December 22, 2007

From Fred Colbourne :

Re: Why we feel “slow motion” during crisis (Dec. 11): “People are not like Neo in The Matrix, dodging bullets in slow motion.”

Well, I’m not convinced by this experiment and I’ll tell you why. In 1970, I was working for the UN in Central America. One evening, I was invited to a fiesta some distance from the capital city. We arrived just after dark and my hosts got out of the car and walked off into the night. I followed the sounds of their footsteps and soon saw a slit of light as a door opened and they entered. When I got to the door, I pushed and walked in. It was dark in the hallway, so dark I could not see what was pressed up against my chest and lower face. But I could smell the machine oil and feel the barrel of a submachine gun pressing on my upper lip.
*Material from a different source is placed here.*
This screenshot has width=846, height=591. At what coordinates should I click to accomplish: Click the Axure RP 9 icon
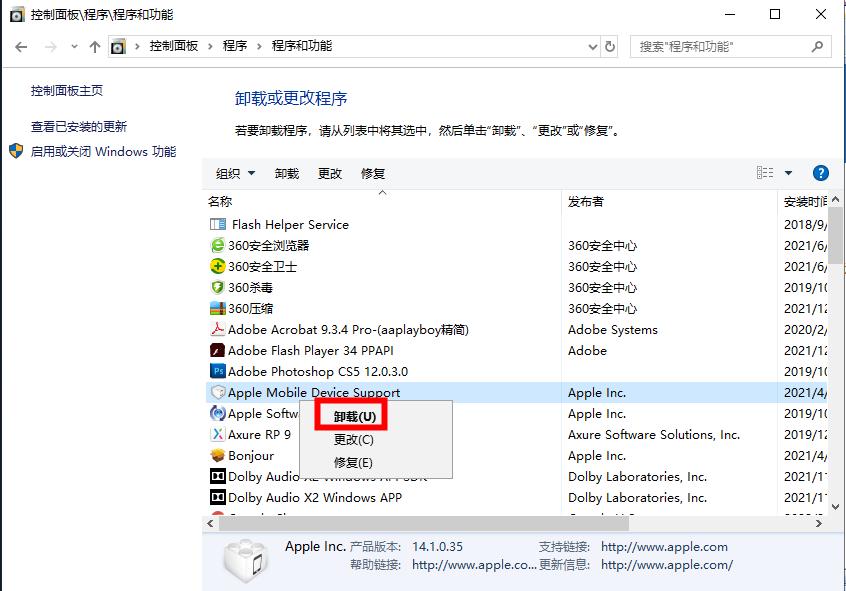218,434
Time seemed to stand still and I looked to my left down a long hallway where a woman stood holding a small child in her arms. I remember thinking, well it may not be as bad as it seems if that woman is this man’s wife. I said: Es su nino alla? I had only a couple of weeks lessons in Spanish and had been in the country only a matter of weeks. So I really don’t know what part of my brain generated these words in what could only have been only an instant. He said, “Si, pasen adelante” and introduced me to his wife and child. Then, assuming I was an arms supplier, he thanked me for the weapons that lined the walls of his storeroom and took me on a tour of the place. He switched on the lights in the entrance hall where I read, “Guardia Civile” in huge letters over the inner doorway, flanked by photos of local guardia and their foreign trainers together with Nazi regalia, just like the Boys from Brazil. But this was not Brazil and I was not the CIA man he thought I was. Turned out my hosts were national police, organizers of death squads. And they were mighty sore that one of their own was stupid enough to bring in a foreigner who might blab about what he saw.

What I remember most was time standing still in that moment of crisis when my brain seemed to pull together what I needed to “dodge the bullets”. So I am skeptical when I read of an experiment that concludes the sense of slow motion in a crisis is merely an illusion. Something happens, but this experiment has not captured the phenomenon.